##### Supplied material
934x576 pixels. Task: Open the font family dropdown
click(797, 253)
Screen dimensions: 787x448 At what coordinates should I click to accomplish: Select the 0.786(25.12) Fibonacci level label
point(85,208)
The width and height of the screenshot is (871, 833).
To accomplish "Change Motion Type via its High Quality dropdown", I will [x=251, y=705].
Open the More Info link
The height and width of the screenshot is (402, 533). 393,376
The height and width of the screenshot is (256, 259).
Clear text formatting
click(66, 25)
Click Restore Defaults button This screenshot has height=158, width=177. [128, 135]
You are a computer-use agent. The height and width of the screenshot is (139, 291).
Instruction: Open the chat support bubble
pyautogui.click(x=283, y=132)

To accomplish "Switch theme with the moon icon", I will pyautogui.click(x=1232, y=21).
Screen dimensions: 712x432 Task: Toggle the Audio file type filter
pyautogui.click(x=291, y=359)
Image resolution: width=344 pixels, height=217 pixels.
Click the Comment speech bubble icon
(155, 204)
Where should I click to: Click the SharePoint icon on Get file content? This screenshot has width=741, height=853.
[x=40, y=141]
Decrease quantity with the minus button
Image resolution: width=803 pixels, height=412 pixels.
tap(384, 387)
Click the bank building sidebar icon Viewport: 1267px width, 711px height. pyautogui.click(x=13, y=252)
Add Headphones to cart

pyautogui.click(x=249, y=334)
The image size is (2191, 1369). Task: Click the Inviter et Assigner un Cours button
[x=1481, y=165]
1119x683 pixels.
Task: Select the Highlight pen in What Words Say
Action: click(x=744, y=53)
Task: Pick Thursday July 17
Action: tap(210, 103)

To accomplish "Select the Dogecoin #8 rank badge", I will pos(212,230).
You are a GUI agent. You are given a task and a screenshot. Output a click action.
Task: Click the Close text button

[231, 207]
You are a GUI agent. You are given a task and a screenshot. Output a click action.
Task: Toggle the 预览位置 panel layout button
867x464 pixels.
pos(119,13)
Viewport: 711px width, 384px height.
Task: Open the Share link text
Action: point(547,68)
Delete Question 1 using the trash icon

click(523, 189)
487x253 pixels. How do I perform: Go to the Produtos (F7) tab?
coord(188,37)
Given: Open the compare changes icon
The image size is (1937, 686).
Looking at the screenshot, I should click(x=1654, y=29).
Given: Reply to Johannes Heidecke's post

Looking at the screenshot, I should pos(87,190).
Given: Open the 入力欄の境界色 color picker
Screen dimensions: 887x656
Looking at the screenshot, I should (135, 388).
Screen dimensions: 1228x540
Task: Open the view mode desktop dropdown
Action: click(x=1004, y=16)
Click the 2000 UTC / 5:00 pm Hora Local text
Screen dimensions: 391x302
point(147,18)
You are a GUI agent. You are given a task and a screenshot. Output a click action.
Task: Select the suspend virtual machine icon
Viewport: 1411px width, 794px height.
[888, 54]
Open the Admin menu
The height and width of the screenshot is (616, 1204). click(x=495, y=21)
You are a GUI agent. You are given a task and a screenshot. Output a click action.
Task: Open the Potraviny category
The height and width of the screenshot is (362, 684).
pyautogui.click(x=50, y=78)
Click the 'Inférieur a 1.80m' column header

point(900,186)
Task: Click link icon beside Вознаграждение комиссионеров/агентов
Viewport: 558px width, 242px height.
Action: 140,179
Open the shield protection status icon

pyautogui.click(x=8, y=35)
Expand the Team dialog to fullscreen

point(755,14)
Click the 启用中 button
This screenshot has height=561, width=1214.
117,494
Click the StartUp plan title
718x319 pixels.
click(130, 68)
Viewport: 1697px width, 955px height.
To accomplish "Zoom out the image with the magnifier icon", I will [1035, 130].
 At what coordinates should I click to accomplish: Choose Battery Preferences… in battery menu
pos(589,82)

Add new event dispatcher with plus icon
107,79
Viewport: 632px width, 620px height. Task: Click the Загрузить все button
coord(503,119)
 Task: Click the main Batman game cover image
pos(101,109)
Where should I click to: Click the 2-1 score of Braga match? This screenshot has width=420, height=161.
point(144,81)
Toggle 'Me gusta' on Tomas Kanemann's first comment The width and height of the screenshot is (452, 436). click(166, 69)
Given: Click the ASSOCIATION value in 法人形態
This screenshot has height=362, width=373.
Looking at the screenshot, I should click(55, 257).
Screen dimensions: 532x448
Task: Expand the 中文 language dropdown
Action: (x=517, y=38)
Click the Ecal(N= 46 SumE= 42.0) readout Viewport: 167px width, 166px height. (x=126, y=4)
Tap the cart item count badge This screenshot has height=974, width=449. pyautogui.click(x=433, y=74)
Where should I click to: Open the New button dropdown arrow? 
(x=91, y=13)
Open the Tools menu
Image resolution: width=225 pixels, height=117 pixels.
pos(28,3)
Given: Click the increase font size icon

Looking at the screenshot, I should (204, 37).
##########
Collect every line of the data above that contains the word "accomplish".

Screen dimensions: 787x448 At what coordinates should I click to accomplish: Select the 0.786(25.12) Fibonacci level label
To accomplish "Change Motion Type via its High Quality dropdown", I will [x=251, y=705].
To accomplish "Switch theme with the moon icon", I will pyautogui.click(x=1232, y=21).
To accomplish "Select the Dogecoin #8 rank badge", I will pos(212,230).
To accomplish "Zoom out the image with the magnifier icon", I will [1035, 130].
 At what coordinates should I click to accomplish: Choose Battery Preferences… in battery menu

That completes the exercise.